- _Directions_: Your output should be each line from the material below that has the word "Collapse".

- _Working data_:
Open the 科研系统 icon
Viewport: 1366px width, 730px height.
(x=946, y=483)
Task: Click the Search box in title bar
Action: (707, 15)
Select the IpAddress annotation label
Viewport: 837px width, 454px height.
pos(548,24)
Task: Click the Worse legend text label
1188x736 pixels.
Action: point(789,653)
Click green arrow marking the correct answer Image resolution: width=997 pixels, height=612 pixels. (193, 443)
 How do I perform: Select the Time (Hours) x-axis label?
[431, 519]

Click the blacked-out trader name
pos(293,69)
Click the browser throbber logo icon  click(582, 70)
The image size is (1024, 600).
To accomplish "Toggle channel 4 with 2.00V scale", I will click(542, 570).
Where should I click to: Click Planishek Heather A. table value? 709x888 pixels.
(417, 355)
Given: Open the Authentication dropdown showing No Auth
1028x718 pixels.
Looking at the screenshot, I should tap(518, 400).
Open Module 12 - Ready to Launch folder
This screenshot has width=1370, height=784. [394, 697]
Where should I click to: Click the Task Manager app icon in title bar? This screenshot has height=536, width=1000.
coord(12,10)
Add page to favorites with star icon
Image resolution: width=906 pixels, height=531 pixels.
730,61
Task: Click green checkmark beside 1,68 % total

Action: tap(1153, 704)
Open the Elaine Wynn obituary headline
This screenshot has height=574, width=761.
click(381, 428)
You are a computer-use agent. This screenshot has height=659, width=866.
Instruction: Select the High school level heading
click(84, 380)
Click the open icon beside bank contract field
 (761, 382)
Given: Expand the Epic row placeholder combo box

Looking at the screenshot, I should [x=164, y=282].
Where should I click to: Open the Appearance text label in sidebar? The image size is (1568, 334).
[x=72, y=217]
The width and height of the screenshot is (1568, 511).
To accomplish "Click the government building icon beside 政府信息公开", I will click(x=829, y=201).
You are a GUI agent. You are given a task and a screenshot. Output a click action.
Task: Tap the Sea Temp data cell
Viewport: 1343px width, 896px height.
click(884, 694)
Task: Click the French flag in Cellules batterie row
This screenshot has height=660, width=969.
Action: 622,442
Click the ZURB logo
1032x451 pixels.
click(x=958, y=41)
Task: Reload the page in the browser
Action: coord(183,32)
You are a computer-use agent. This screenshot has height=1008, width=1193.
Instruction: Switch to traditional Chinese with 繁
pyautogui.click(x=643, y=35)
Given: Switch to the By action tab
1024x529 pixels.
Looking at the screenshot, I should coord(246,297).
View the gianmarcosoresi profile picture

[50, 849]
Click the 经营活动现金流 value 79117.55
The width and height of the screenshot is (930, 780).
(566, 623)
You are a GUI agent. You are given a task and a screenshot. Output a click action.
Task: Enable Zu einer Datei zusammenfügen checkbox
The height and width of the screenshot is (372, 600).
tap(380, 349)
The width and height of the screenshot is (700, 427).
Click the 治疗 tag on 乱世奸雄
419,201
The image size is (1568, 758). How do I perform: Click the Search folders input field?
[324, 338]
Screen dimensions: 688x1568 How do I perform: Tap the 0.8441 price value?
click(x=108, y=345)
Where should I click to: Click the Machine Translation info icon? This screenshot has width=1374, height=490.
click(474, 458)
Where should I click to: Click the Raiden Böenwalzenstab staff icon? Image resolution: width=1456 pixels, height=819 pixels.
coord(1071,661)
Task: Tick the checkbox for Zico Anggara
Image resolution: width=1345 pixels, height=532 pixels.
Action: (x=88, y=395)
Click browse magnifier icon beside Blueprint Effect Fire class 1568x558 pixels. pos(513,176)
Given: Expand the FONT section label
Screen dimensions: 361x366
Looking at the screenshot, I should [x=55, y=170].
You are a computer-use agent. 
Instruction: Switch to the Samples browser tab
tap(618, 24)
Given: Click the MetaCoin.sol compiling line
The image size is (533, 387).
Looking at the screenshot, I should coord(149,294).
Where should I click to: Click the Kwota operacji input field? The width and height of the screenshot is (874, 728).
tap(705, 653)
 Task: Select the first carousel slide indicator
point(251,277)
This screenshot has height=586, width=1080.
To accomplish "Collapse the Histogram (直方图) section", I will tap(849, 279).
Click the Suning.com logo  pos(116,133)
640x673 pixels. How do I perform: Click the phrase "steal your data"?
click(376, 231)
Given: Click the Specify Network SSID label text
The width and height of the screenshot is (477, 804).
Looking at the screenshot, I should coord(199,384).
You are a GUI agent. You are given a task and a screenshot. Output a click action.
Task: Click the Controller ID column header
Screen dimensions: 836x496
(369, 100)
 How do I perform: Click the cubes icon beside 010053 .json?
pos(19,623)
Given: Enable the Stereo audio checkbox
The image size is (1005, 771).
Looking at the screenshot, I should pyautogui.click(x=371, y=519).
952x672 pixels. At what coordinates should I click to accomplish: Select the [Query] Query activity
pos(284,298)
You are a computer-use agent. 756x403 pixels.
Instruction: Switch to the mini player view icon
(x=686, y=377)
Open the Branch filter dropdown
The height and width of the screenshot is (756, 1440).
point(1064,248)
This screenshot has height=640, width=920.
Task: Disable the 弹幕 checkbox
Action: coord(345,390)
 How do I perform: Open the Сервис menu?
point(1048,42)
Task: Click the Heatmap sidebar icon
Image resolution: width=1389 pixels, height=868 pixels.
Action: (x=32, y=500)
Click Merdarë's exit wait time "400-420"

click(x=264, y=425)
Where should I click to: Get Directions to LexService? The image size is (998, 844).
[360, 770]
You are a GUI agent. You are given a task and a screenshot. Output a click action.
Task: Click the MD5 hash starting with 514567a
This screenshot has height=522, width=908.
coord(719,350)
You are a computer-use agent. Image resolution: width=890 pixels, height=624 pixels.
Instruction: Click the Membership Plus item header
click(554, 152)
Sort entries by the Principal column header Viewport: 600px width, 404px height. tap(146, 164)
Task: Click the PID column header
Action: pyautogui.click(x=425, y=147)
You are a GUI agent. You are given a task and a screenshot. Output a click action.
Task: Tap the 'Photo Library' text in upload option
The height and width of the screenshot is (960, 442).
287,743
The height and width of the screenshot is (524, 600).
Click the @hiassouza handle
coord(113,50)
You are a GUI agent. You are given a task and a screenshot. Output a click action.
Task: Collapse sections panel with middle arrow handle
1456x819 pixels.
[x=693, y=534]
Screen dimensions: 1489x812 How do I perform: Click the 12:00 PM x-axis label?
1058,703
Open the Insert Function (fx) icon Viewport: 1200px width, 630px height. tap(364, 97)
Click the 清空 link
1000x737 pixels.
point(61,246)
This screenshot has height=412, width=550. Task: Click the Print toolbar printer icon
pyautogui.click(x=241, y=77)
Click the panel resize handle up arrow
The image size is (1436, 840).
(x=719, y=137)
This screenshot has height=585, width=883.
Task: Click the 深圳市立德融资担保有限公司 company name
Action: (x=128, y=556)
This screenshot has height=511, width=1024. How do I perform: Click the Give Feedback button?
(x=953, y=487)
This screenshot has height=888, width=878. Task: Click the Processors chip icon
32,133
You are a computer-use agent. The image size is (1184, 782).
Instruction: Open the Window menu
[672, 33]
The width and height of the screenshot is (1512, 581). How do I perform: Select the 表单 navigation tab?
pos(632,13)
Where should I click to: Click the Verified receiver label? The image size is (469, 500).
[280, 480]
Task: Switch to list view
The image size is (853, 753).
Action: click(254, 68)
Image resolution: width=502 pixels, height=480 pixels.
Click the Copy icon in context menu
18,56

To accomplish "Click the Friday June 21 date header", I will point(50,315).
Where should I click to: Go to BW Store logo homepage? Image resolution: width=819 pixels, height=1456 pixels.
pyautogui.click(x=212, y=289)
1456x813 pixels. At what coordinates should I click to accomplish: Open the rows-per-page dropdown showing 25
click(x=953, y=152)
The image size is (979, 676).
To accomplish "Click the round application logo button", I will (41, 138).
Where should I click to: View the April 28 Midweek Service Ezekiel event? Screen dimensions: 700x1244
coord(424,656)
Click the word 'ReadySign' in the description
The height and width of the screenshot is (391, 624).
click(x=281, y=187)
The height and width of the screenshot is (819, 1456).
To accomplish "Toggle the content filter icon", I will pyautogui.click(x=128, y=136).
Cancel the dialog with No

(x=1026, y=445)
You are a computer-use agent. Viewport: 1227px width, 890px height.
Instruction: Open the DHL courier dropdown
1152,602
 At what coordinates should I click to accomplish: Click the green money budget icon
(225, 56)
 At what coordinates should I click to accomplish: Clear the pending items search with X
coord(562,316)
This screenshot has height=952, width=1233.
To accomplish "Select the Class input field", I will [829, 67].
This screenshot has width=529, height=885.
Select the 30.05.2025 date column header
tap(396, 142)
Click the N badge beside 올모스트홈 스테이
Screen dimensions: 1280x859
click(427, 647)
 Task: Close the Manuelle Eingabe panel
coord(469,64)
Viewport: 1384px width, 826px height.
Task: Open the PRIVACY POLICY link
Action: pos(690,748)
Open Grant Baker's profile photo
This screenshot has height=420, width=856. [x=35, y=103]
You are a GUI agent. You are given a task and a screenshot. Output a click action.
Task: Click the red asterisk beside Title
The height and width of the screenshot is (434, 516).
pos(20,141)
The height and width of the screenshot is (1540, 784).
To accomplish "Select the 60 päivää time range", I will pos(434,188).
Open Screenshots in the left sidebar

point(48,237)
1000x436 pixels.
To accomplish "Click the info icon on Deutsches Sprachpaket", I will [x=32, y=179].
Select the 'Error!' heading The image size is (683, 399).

- _Solution_:
To accomplish "Collapse the Histogram (直方图) section", I will tap(849, 279).
Task: Collapse sections panel with middle arrow handle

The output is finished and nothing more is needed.